While writing about How to Stop Blog Comment Spam, I realized that all the comment policies I’ve read over the last couple years were starting to make sense. I’ve read a few and thought I’d start implementing a comments policy myself on one of my blogs.
What led to this decision was finally receiving a large amount of comments where the comments didn’t fit the blog’s topic. Now, I’ve received some comments like the one below, but not to such an extent that I felt bogged down trying to decide what to do with them.
Keep in mind that the blog topic is in a more focused (smaller) niche in the technology industry.
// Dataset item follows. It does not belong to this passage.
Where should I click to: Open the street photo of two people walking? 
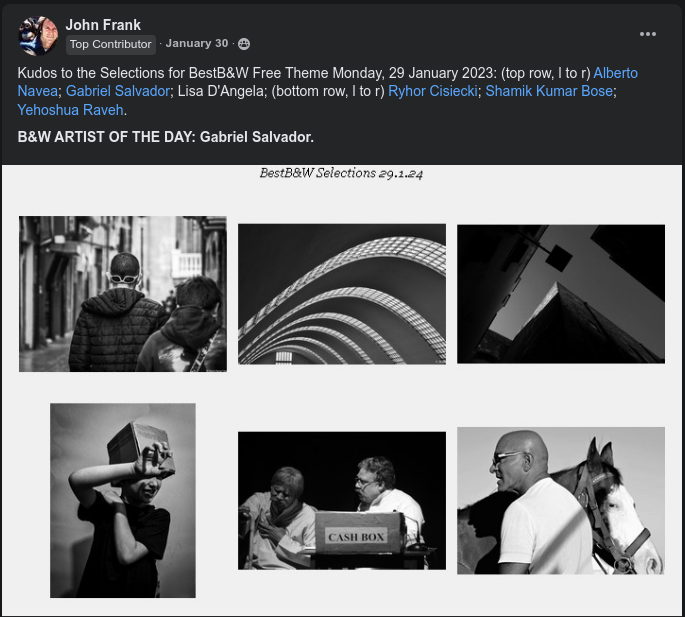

A lot of these comments come from folks who don’t know about commenting at blogs or are taught to find blogs that rank decent enough to squeeze some link juice out of them.
Comment: “Hey, that’s a great article. Link to my Jalepano blog.”
Now that’s blatant foolishness. I know it’s frustrating trying to get folks to comment at your blog or drive people to your blog because you think everyone is looking for cheap jalapenos, but this comment will get deleted or marked as spam – by me. These are keyword laden comments and the commenter (if it’s really a person) is only trying to rank in the search engines.
This comment might be more acceptable at an Internet Marketer’s site if the commenter was a repeat commenter but with the comment changed from asking for a link to adding a more meatier comment (value) that has something more relevant to say about the article.
It would even be better to use your real name even if your website is about Jalapanos – John @ jalapenos4cheap.com.
If we stick with the idea that comments are made to build a community around your blog and add value, then decisions about whether you should let comments through become clear.
In the end, you can do whatever you want with comments. But here’s a list of ideas you may consider when allowing comments that end up on your blog.
- Does the comment add value to the conversation about the blog post?
- Consider allowing people to comment without approving the comment and then setting time aside to delete unwanted comments during the day/week. Make sure you read How to Stop Blog Comment Spam before you do, so you can implement the necessary WordPress plugins. Assuming you’re using WordPress, the self-hosted version. You can also allow people to comment without approval after their first approved (moderated) comment instead of every comment.
- Don’t allow abusive language, excessive use of foul language, off-topic comments, etc.
- If you don’t like any kind of comments from folks who are trying to stuff keywords in the name field, the website field and in the comments, just delete ’em or mark ’em as spam.
- Consider it acceptable if people include their name in the name field along with their brand name or website name.
If you’re a business, you might have to follow stricter rules like moderating every comment before it’s published to your blog.
Have you implemented a comment policy at your blog? Let me know your thoughts in the – comments. 🙂
By the way, I’ve changed commenting systems from the one offered by the Thesis theme I use to Disqus, a pretty amazing comment system. Now if I could just figure out what happened to the existing comments at this site, I’ll think Disqus is really, really amazing.